D. Underlying Nationwide Arena Litigation

On November 24, 2008, American Capital and its portfolio company SMG were sued in an Ohio state court action unrelated to heparin. The suit alleged an injury to a spectator at the Nationwide Arena in Columbus, Ohio, which was managed by SMG, on March 1, 2008. (PTX 471). SMG is a partnership organized under the laws of Pennsylvania that manages sports arenas. American Capital had acquired its interest in SMG in 2007.
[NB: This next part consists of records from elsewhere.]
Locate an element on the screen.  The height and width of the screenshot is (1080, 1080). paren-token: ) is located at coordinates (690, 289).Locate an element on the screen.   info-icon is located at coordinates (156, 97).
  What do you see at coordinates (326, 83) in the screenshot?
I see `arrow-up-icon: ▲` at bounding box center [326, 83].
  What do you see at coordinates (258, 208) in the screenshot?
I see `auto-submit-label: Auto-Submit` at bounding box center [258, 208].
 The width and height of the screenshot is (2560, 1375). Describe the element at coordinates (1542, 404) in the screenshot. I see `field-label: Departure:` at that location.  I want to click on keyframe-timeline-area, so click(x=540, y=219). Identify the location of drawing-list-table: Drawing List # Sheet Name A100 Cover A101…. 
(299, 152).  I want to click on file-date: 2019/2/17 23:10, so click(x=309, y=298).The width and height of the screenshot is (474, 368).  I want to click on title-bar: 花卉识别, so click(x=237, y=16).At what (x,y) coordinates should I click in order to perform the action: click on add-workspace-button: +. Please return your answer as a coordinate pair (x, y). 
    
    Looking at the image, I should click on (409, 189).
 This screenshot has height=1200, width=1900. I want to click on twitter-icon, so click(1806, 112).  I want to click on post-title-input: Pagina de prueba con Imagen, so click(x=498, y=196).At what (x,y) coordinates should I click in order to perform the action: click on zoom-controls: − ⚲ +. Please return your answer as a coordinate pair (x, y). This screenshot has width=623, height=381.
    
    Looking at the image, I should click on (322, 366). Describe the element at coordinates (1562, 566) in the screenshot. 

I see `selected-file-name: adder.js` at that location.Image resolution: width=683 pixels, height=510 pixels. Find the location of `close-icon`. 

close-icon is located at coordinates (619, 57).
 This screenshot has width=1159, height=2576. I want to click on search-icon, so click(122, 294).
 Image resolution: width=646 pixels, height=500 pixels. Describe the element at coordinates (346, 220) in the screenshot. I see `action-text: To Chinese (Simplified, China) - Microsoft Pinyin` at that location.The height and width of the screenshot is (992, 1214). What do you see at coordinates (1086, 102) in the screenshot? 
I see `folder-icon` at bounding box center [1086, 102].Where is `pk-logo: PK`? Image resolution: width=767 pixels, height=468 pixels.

E. Notice and Claims Handling

American Capital first provided notice of the heparin litigation to Plaintiffs on August 20, 2008. It did so through a submission by Marsh, and did not request a coverage determination or tender the suits to Plaintiffs for a defense at that time. Instead, at the suggestion of McKee, Marsh informed Plaintiffs that the heparin complaints were being provided to Plaintiffs for "record purposes only." Plaintiffs acknowledged receipt of the suits, opened a claim for the heparin litigation, and began to investigate coverage. (See DTX 618). Throughout September, Plaintiffs investigated American Capital's coverage under their policies "under a full and complete reservation of rights" and requested meetings with its principals. (PTX 550). They also began an investigation into whether there were grounds for rescission of the policies. (See DTX 661). On October 8, 2008, American Capital informed Plaintiffs that it was seeking a "no-cost dismissal" of American Capital in the heparin litigation which could moot coverage issues, and accordingly, that it "would prefer not to allocate resources at this time to discussing those coverage issues" with Plaintiffs. (PTX 557). American Capital and Plaintiffs eventually met on November 4, 2008. On November 6, American Capital, through Marsh, provided notice of another heparin suit and requested Plaintiffs' coverage position "as to American Capital, Ltd and any entityalleged in the pleadings to be a direct or indirect affiliate of American Capital." (PTX 461).